Let's take that a step further. The example we had in Lesson 1 was a situation in which a desk-chained journo had no chance whatsoever of independently finding out whether what he or she was being told was the truth, and therefore decided to do the right thing: accept what they were told by the military, because they said so.
But we can improve on that. Let's say that there's a source who claims something outrageous and scary. It would make for a good story - if true - but this time you actually have the ability to independently check whether it's true or not. You could ring another source, for example, and see whether this first source is acting within the bounds of sanity or catching the bus from the bonkers side of the street. You could even - and here's really stretching out into the 21st century of technology - do a quick Google to find your source's web page and see whether they are a reliable person or someone who has their own money-making agenda in things being a certain way.
Or... you could do nothing. Because, let's face it, why spoil a good story? If one man says black is white, why check the facts? Why try and find out for yourself? It'll only ruin the story.
So what if you're creating an unjustified climate of fear? So what if you're exploiting families' tragedies to flog a few papers? So what if there really isn't any connection between the things you've connected, other than the say-so of a very dubious source who not only appears woefully misguided, but who also has a money-making agenda in the kind of stuff that props up his flimsy argument? So what if you call him a doctor even though he isn't one? So what?
Turns out that the one source the Express used doesn't have the evidence on which he based his startling claims. And the Express therefore can't have checked it - they just took his word for it. In good faith, possibly, but they didn't check. If you were going to scare people shitless by claiming that suicides were linked to phone masts, would you want to check? Or just take some bloke's word for it?
Some bloke, it turns out, who runs a website offering all sorts of mumbo-jumbo to do with magnetism. He isn't a doctor, either, despite being called Dr Coghill in the story.
Who checked? Who bothered? Who cared?
"Dr" Coghill is described as having "examined" studies "linking" proximity of masts to depression. But we aren't told what these studies are - and I think I'm probably safe in saying they weren't read by the Express hacks who cobbled this together. We aren't told what the conclusions of the studies were - only that "Dr" Coghill thinks that depression and masts are linked.
Typical Express - ratcheting up fear and suspicion. Fear of masts; fear about children. That's so typical as to be almost forgivable - the Express (among many other newspapers) loves striking fear into the hearts of its readers, whether it's about Muslims or health risks.
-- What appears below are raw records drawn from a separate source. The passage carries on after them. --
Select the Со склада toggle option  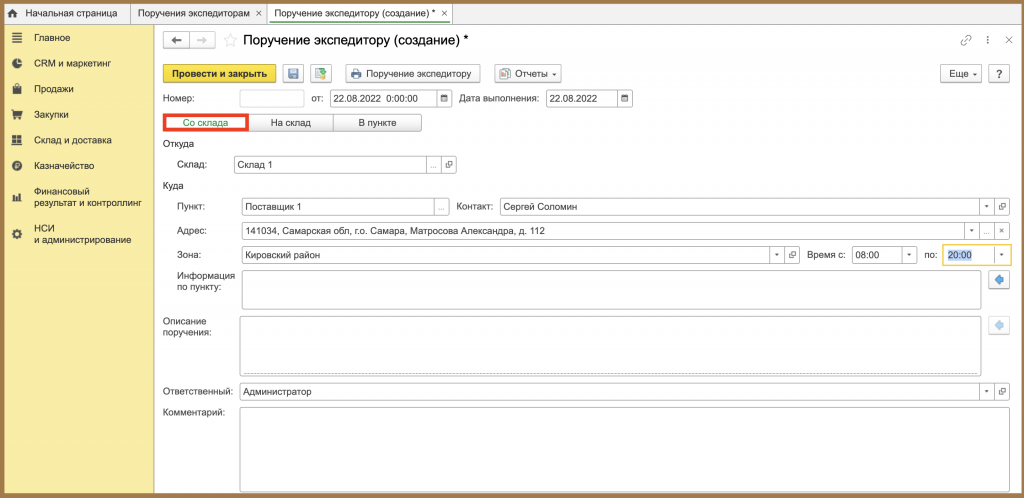click(206, 123)

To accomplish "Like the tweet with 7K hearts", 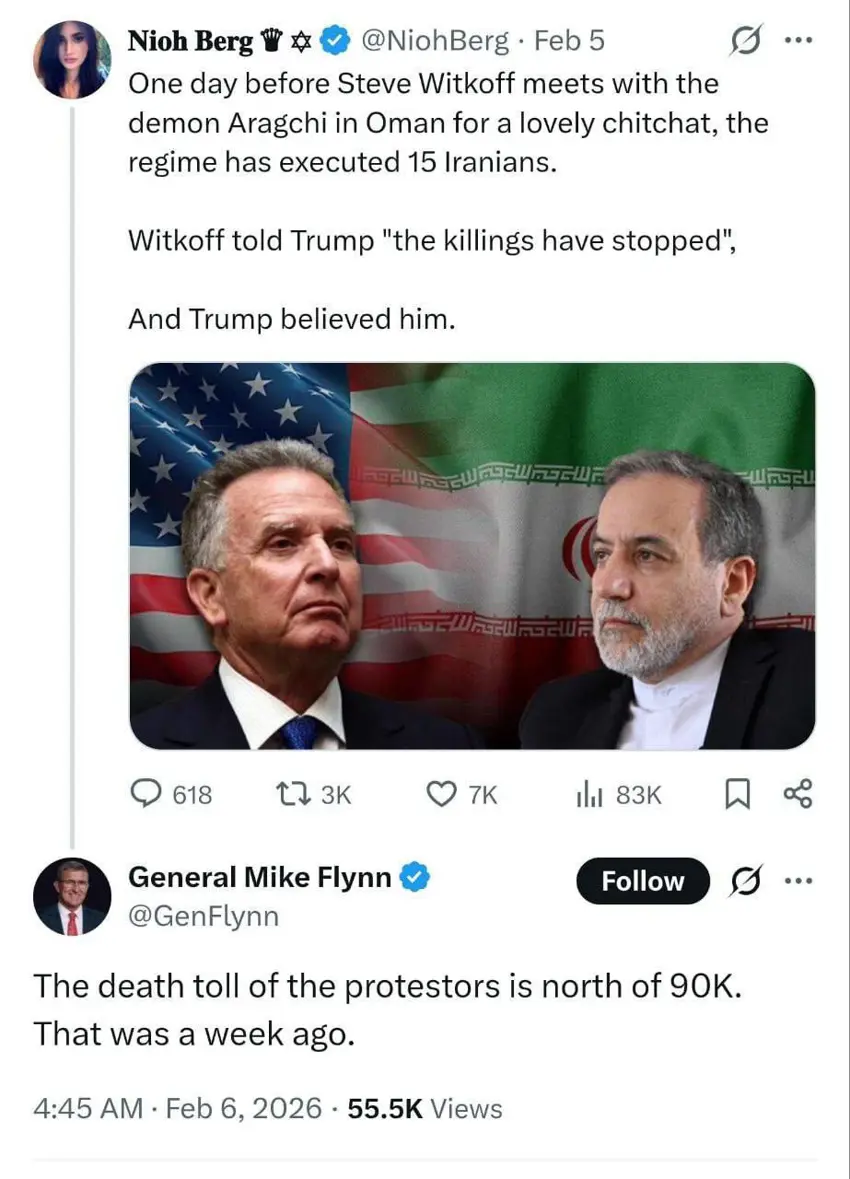I will [441, 794].
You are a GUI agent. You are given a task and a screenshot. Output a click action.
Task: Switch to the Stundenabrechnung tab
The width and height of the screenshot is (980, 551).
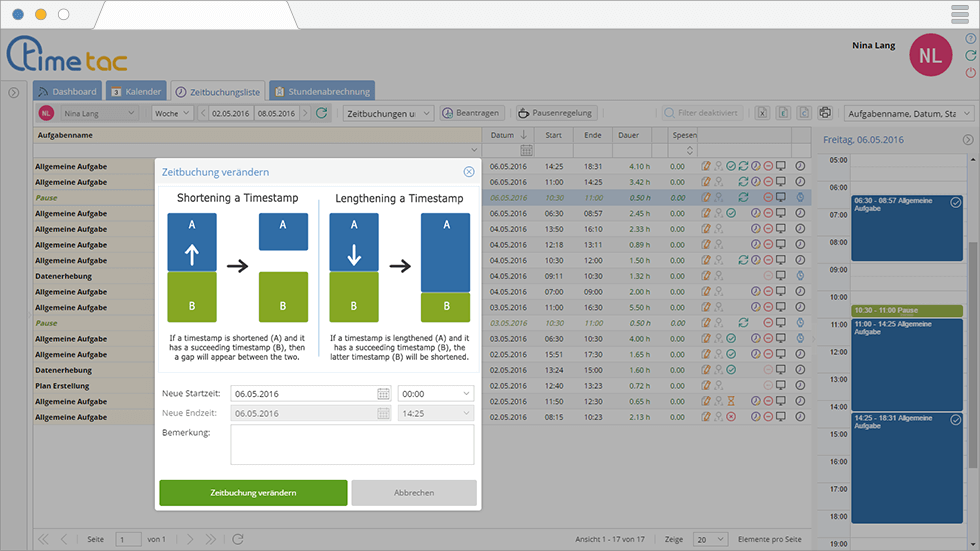coord(321,92)
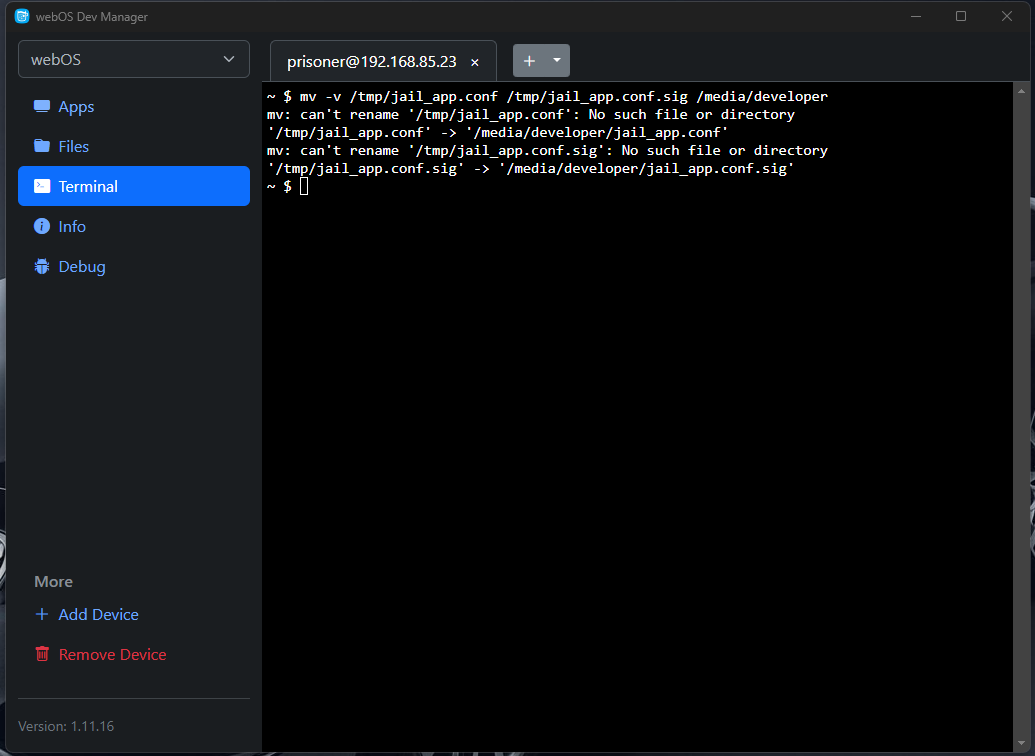Select the prisoner@192.168.85.23 terminal tab
1035x756 pixels.
371,62
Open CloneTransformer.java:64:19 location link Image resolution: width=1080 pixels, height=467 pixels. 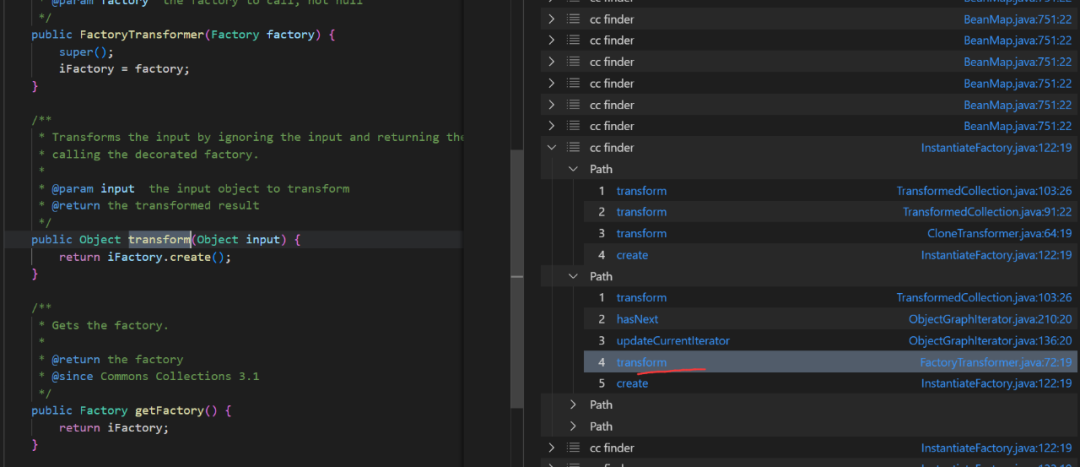pos(999,233)
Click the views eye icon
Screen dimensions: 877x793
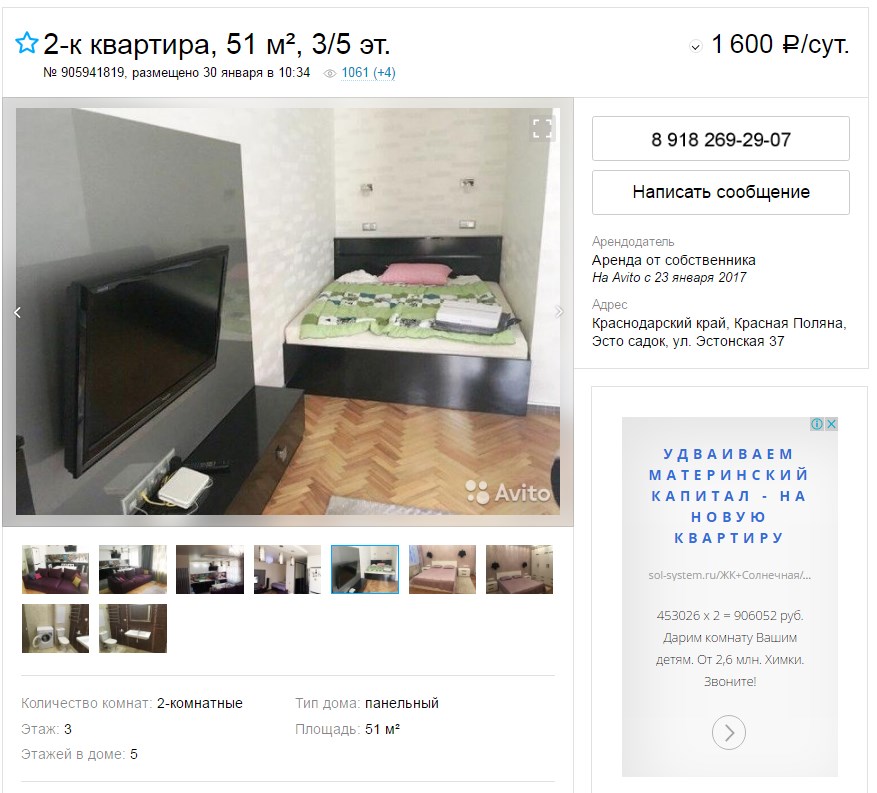[330, 73]
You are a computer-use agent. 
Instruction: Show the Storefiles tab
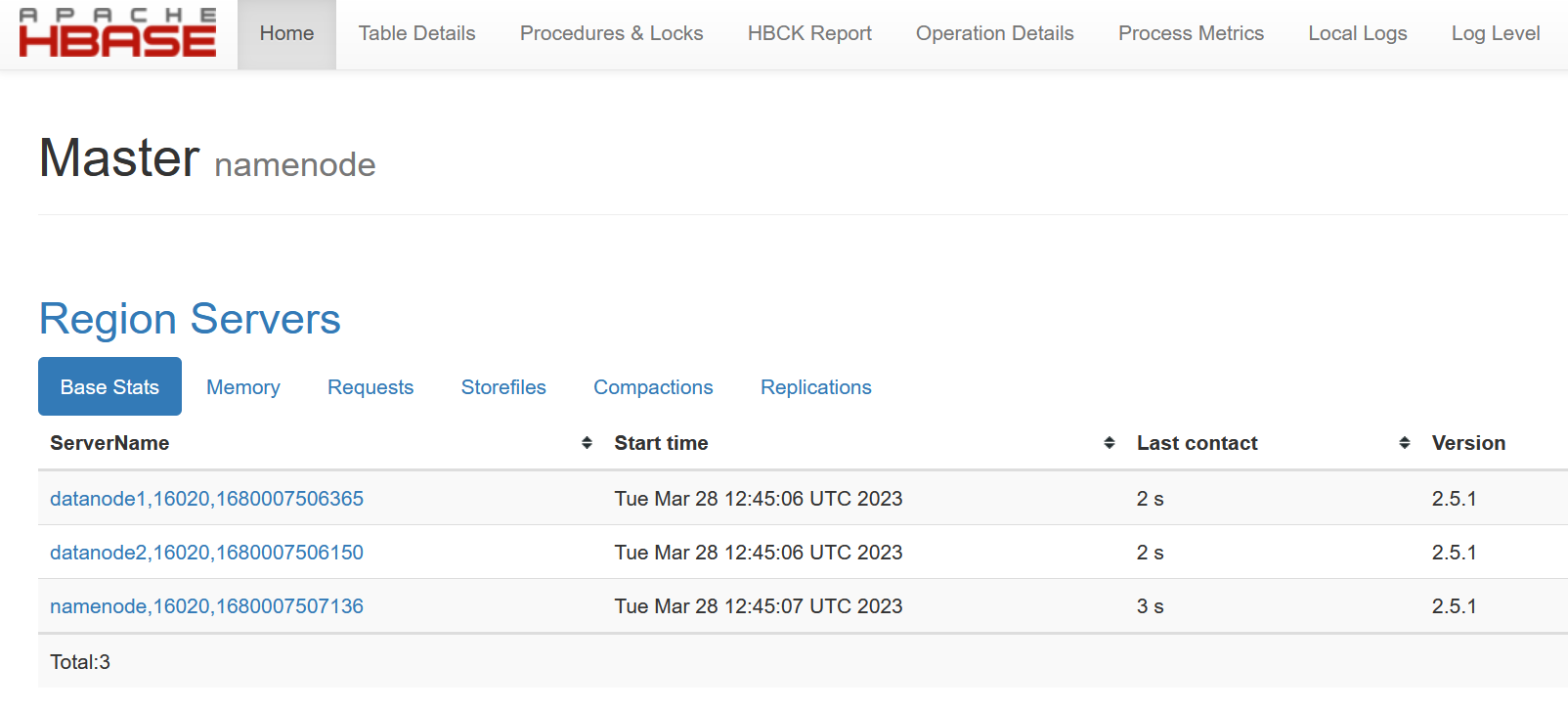tap(503, 387)
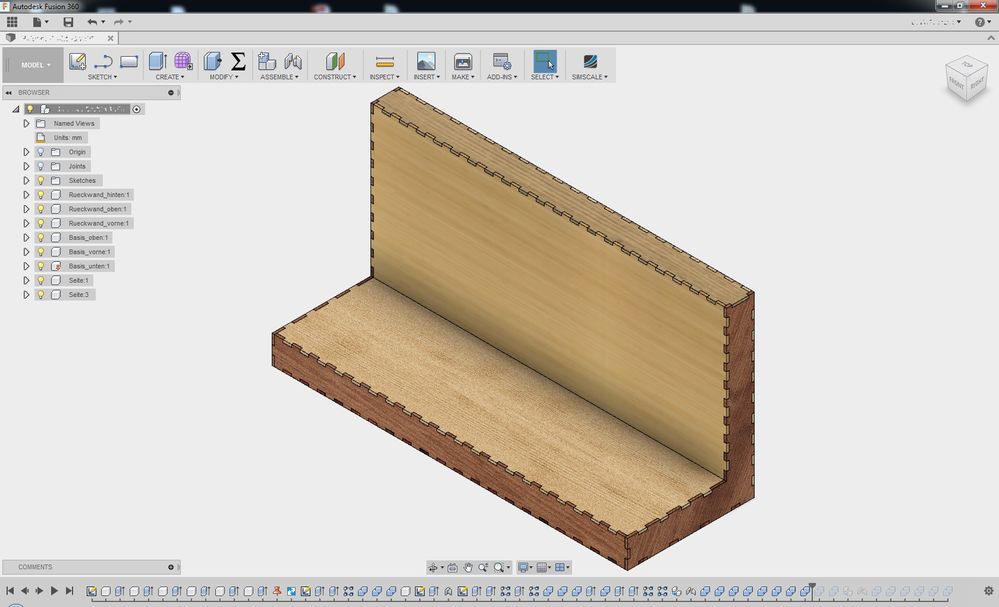This screenshot has width=999, height=607.
Task: Open the data panel grid icon
Action: point(12,22)
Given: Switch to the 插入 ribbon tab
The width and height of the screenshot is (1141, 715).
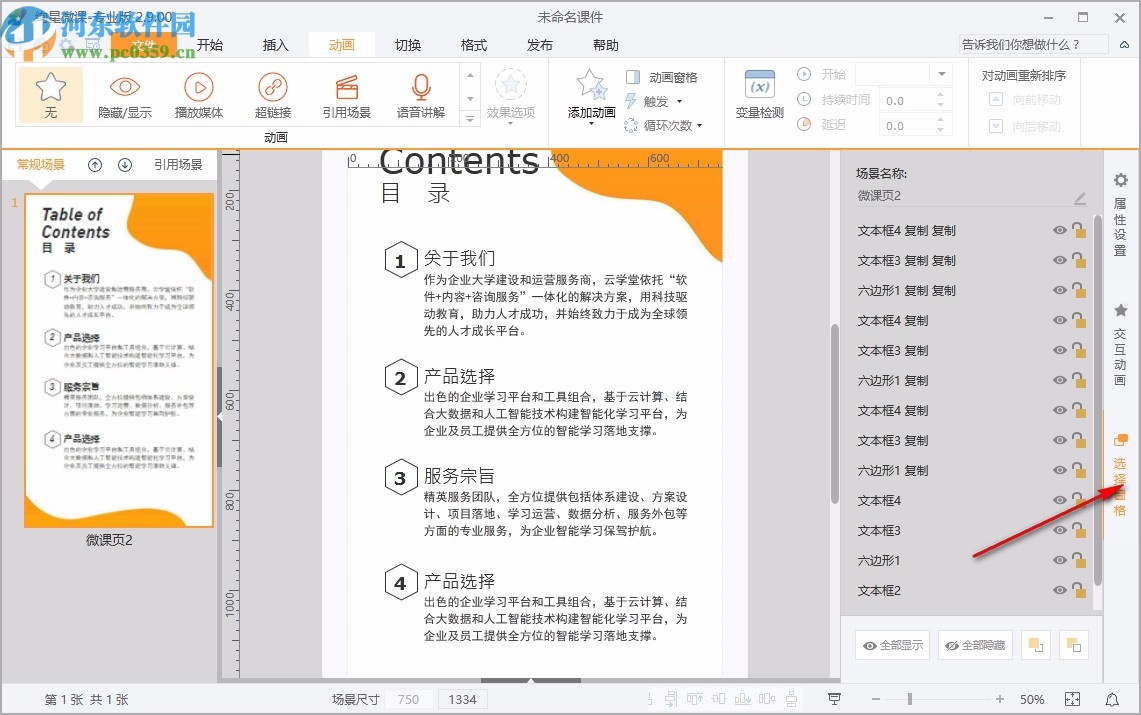Looking at the screenshot, I should (275, 45).
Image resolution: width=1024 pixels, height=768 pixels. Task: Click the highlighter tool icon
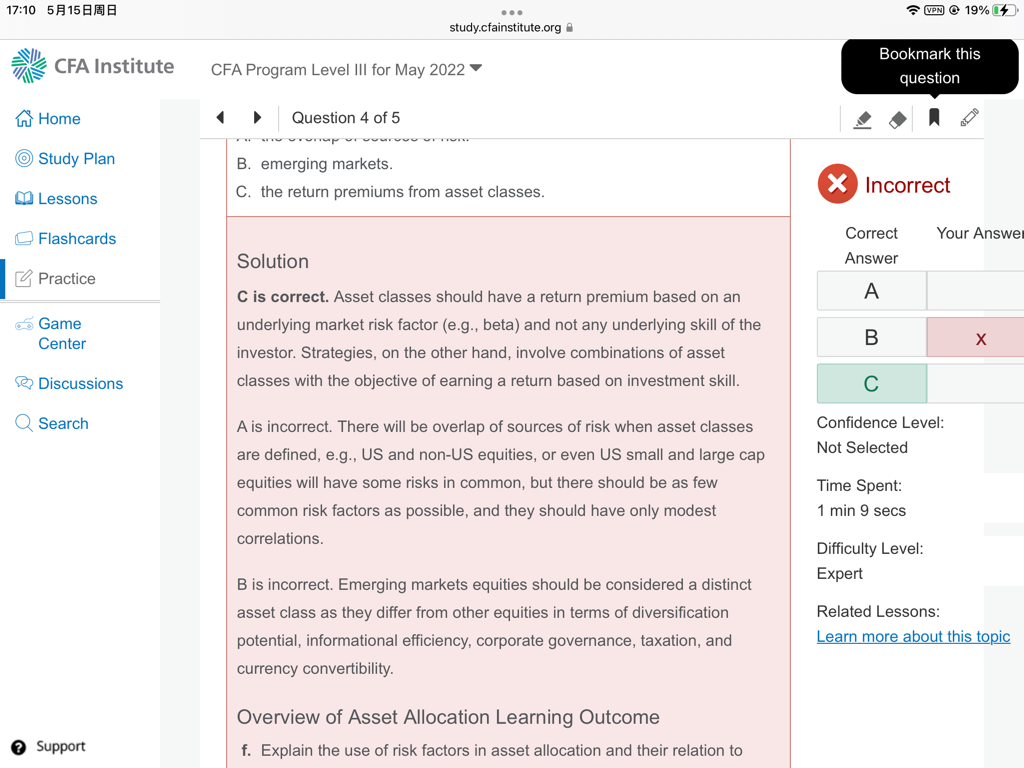click(862, 119)
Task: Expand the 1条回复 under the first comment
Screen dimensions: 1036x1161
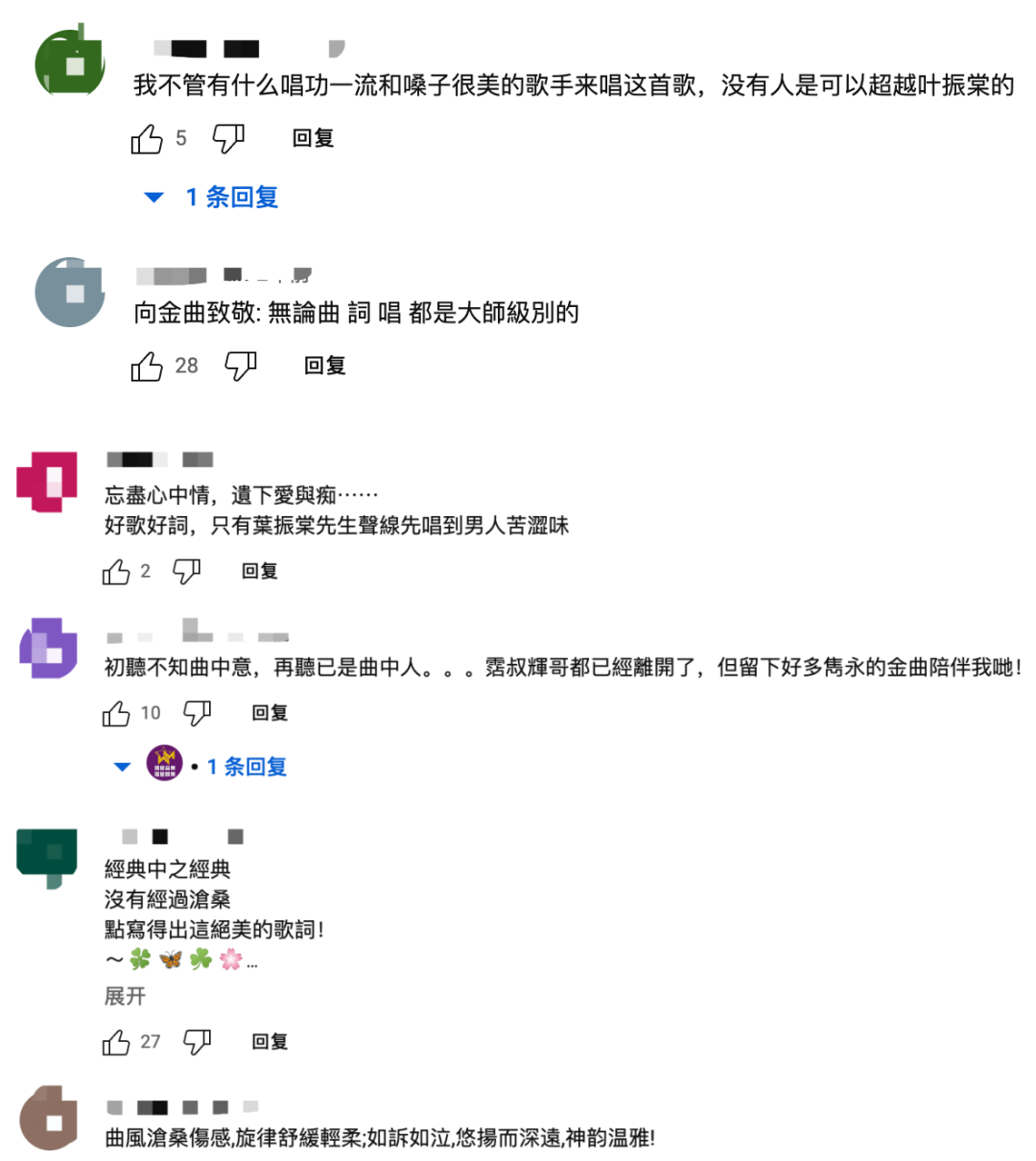Action: (211, 198)
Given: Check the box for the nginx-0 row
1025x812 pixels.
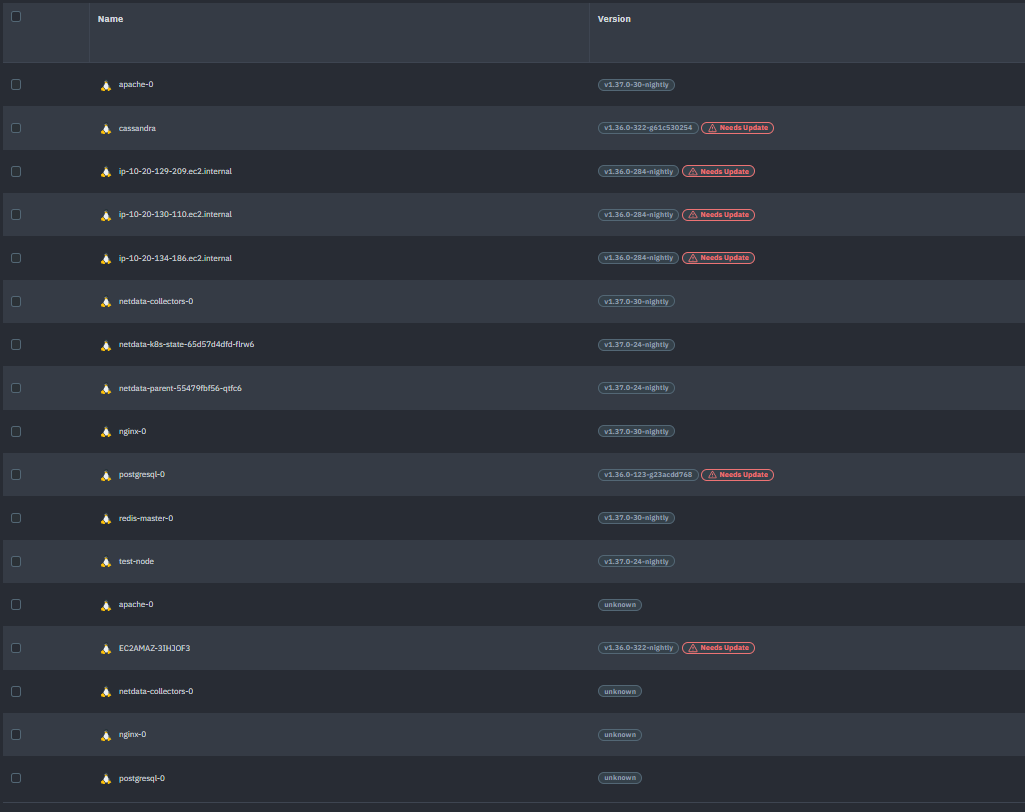Looking at the screenshot, I should pos(15,431).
It's reckless, yes. It's thoughtless, yes. It's irresponsible, yes. But it's more than that: it's demeaning to the lives of those people who have killed themselves in Bridgend. To reduce an individual's life - their suffering, their difficulties, their hopes and fears and frustrations - to a simple bit of electromagnetism is appallingly simplistic.
Yes, the community in Bridgend is looking for answers. But to go blundering around, trampling on the grief and insulting the memories of the dead by pretending there's some overlying cause - based solely on one man's opinion, who turns out to have surprisingly odd views on magnetism and its effects - is a travesty of journalism. It's anti-journalism.
Even more of a disgrace is the fact this story appeared on the front page. Of a national newspaper.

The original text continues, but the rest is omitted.